ЗАДАНИЕ: Объясните в одном–трех предложениях, почему в тексте для разбора Толстой назван «не в счет», когда речь идет о писателях, равных Тургеневу и Достоевскому.

ТЕКСТ ДЛЯ РАЗБОРА:
::::::::

Весна выдалась холодная, в апреле перепадал снег с дождем. Гоголю предстояло явиться без блеска: подлинно хмурою личностью литературы. Всем заведовала Дума и Общество Любителей Российской. Словесности. Западники, славянофилы, ссорившиеся на пушкинских торжествах, перевелись. Литература делилась на «реалистов» и «символистов». Не было никого сколь-нибудь равного Тургеневу, Достоевскому (Толстой не в счет, он доживал последние дни)… Чехов в могиле. Надо сознаться: и «реалисты», и враги их отнеслись к Гоголю равнодушно. «На Пушкина» съехалась вся братия (Тургенев даже из-за границы). Гоголя удостоили совсем немногие — неловко даже вспомнить…
Открывали памятник в сырости, холоде. Липы едва распускались. Трибуны окружали монумент. Народу много. Помню минуту, когда упал брезент и Гоголя мы, наконец, увидели. Да, неказисто он сидел… и некий вздох прошел по, толпе. Потом Грузинский, Председатель Любителей Словесности, говорил речь…
Алексей Евгеньевич, пожилой, основательный профессор, читал на женских курсах русскую литературу. Сейчас был параден (во фраке, пришлось доставать цилиндр), несколько бледен, но бодро и привычно сказал, что полагается.

::::::::

(Сохраненные записи)
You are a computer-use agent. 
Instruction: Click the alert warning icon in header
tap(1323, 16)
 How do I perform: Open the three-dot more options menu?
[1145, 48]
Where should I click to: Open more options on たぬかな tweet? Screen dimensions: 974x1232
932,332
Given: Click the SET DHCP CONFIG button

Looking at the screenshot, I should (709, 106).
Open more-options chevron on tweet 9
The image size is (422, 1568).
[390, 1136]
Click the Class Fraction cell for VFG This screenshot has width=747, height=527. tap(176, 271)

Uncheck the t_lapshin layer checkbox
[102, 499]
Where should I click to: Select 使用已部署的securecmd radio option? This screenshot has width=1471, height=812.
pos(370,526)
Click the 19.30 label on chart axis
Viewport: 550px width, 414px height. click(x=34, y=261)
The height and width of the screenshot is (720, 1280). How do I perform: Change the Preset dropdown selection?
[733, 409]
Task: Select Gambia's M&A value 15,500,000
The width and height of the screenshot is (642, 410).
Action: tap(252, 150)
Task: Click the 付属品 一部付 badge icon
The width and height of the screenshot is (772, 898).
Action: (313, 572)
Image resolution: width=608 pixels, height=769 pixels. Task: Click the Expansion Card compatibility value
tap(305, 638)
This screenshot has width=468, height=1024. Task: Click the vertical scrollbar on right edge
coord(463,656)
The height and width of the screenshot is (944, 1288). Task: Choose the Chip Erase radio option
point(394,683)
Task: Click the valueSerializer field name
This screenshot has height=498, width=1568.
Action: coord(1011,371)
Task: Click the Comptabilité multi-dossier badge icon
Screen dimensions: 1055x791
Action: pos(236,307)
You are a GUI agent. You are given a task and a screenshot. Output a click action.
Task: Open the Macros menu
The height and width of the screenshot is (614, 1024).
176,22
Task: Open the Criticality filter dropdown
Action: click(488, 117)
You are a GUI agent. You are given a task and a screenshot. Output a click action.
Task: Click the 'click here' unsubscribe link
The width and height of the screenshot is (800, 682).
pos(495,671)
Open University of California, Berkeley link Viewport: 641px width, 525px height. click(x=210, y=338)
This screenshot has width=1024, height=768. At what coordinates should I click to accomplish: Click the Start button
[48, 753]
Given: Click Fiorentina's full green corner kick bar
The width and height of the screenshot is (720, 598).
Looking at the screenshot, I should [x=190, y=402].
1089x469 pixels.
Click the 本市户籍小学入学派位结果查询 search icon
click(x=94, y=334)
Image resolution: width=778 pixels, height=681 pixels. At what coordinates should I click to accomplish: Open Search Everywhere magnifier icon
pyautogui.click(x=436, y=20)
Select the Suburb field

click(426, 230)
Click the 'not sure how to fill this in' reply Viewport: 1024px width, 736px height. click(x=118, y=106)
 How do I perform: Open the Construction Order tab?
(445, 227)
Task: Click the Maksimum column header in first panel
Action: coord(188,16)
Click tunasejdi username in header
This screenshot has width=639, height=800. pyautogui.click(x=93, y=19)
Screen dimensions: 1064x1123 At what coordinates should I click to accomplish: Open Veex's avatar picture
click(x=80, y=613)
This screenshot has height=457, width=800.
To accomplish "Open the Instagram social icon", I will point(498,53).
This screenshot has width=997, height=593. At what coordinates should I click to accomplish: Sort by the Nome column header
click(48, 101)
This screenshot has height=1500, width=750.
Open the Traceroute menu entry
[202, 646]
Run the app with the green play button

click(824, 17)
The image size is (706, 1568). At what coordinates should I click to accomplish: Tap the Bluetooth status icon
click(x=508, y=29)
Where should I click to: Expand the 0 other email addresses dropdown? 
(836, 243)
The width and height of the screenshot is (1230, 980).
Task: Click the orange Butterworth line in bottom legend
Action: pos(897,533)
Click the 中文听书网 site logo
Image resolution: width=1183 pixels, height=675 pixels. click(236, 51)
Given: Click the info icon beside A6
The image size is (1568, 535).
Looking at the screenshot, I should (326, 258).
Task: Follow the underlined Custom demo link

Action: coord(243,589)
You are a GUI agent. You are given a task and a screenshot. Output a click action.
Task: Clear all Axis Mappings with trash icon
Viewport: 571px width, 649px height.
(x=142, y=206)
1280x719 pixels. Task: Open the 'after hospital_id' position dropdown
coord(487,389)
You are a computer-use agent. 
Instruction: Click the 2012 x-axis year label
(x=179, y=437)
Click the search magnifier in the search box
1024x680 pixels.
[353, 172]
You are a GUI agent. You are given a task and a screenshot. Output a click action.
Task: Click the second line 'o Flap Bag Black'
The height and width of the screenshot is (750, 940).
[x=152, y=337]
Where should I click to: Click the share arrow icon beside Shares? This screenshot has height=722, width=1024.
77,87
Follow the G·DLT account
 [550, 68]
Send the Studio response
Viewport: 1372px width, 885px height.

::::::::

ПОЛЕ ОТВЕТА: Толстой «не в счет», потому что он в то время доживал последние дни.